GoxB is a marine bacterial flavoprotein that catalyzes the covalent modification from precursor to mature form of a glycine oxidase (GoxA). Grown and expressed in E. coli Rosetta cells, it elutes well off of a nickel column in the 30-150 mM imidazole range, showing a lot of yellow color as indication of flavin content. As I attempt to concentrate and exchange buffers, it begins to precipitate, clogging up the concentrator membranes. The elution is white, indicating the flavin is dissociating from the protein as a result of or causing the precipitation.

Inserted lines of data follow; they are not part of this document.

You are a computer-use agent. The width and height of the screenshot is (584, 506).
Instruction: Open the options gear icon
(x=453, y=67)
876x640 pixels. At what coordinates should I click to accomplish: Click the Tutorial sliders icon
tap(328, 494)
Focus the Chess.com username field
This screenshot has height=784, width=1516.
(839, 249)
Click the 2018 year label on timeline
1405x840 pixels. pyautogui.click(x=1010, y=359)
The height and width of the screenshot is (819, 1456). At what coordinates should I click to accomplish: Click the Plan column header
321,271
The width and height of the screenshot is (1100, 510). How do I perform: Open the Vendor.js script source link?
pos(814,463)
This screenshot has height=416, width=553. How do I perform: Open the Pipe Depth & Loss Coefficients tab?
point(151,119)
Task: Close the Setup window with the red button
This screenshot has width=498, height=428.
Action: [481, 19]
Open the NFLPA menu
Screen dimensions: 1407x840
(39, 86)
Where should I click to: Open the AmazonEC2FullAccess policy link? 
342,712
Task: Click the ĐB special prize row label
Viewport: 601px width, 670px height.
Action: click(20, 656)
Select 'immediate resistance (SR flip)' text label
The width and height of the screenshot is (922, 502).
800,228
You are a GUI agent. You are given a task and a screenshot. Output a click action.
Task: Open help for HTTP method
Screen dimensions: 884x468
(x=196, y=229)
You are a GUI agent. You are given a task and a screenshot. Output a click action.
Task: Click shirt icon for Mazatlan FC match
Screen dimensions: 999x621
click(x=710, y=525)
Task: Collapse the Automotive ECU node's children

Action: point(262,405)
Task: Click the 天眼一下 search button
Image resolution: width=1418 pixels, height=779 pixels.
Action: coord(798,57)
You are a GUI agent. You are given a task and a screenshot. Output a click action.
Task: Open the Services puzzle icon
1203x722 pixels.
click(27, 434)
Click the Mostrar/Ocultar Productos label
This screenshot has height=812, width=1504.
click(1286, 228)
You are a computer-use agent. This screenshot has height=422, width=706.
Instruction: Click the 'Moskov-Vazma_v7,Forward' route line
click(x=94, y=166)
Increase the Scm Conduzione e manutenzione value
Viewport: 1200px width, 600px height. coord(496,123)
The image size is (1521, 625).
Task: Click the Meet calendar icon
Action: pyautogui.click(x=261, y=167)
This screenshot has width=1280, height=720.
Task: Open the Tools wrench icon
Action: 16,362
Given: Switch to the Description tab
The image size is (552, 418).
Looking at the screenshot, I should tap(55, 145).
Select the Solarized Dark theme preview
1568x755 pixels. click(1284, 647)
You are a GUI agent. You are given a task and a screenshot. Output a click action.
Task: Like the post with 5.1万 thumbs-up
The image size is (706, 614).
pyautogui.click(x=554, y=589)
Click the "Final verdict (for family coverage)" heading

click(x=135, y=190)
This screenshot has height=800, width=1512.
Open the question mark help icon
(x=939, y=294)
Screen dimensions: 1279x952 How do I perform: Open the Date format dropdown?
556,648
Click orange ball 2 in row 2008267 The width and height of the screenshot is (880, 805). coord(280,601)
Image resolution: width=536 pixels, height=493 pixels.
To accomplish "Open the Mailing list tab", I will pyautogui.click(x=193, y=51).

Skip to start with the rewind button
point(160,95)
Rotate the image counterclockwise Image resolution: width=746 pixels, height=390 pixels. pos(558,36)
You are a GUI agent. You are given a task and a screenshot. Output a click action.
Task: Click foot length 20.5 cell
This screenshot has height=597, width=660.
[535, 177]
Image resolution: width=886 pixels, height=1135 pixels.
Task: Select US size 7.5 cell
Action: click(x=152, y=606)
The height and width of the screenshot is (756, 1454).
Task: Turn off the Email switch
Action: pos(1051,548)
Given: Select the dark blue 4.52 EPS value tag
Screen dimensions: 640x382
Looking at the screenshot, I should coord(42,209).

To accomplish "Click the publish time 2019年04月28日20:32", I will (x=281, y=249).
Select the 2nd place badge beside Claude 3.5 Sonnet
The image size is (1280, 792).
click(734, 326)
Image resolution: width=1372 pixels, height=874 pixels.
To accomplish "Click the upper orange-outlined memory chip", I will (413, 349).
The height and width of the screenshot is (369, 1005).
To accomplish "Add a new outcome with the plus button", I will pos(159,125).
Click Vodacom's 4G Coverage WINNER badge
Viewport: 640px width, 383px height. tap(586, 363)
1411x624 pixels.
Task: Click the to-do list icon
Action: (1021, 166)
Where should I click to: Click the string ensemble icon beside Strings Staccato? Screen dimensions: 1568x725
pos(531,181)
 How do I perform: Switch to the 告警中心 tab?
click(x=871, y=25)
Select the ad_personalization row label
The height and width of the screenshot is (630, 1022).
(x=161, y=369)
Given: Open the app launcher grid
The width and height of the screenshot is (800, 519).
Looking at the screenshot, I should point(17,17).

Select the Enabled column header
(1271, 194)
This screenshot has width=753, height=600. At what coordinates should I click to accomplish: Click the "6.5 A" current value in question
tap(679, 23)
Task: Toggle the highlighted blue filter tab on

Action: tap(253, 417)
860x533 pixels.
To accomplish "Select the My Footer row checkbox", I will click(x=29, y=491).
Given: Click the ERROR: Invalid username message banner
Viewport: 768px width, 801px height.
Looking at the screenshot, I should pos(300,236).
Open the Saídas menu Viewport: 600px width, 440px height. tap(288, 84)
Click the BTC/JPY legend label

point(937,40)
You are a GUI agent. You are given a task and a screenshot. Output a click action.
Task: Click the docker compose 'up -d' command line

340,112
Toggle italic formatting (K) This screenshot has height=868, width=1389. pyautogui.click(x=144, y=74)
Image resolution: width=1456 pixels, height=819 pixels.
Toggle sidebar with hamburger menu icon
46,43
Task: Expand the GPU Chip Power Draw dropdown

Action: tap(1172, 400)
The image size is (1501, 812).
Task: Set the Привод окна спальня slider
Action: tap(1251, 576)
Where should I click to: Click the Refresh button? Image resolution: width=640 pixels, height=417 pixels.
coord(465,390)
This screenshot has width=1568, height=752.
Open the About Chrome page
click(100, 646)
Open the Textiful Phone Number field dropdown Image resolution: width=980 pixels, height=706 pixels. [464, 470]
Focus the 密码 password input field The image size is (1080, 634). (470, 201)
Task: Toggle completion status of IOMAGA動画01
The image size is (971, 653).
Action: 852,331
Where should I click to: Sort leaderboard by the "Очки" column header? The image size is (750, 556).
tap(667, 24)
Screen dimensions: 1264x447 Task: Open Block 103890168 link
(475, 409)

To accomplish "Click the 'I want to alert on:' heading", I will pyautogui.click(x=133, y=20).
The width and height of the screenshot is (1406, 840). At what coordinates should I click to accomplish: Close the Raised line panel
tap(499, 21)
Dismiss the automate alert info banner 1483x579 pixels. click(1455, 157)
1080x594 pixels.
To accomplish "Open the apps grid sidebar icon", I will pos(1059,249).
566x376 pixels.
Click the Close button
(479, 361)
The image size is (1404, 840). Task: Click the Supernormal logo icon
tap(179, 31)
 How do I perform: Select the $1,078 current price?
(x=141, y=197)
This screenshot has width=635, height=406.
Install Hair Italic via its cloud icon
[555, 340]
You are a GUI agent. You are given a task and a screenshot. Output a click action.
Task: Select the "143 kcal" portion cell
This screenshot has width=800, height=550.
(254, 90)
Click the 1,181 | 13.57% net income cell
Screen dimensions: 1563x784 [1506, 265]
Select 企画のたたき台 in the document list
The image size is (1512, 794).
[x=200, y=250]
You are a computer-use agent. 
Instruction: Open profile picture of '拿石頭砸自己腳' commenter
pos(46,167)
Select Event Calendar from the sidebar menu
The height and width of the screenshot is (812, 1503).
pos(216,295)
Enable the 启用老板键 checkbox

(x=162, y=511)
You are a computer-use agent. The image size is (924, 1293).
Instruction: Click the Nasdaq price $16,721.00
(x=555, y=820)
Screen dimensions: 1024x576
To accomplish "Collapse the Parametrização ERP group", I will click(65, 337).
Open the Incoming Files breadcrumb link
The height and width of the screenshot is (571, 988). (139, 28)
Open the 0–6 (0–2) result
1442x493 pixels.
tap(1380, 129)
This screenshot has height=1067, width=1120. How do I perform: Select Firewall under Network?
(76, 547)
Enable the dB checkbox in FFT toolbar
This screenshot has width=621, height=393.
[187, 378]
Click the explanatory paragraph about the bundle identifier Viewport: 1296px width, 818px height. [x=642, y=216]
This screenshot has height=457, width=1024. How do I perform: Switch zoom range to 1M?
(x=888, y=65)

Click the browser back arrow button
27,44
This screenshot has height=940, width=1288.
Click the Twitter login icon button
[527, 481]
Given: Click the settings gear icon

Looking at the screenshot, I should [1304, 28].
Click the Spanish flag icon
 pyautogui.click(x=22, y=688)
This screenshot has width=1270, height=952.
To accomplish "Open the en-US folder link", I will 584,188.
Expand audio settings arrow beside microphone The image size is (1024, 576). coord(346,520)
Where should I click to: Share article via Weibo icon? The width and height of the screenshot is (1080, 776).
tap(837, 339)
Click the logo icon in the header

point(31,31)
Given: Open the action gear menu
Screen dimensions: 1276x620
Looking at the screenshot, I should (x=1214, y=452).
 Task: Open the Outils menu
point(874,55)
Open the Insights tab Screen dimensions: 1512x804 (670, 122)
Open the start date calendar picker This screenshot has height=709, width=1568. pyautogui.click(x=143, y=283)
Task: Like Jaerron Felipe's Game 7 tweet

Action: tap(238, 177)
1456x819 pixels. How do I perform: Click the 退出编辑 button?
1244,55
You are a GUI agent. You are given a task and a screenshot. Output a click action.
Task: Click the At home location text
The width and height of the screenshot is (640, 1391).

Anyone have experience stabilizing fragile flavoproteins?
Avoid concentration, run only diafiltration. What is the desired final buffer?
Usually we use 50 mM KPi pH 7.5 buffers for our proteins, with 5% glycerol when stored in -80 C. I tried using 50 mM Hepes 300 mM NaCl pH 8 10% glycerol instead but the protein was still precipitating.
You can avoid the use of concentration with a desalting column in order to change the buffer. But if you still need to concentrate try with a different membrane concentrator polyethersulfone, regenerated cellulose, PVDF, etc. In my hands with some precipitating protein at high concentrations I've observed better results with regenerated cellulose.
Article Asn336 is involved in the substrate affinity of glycine oxid...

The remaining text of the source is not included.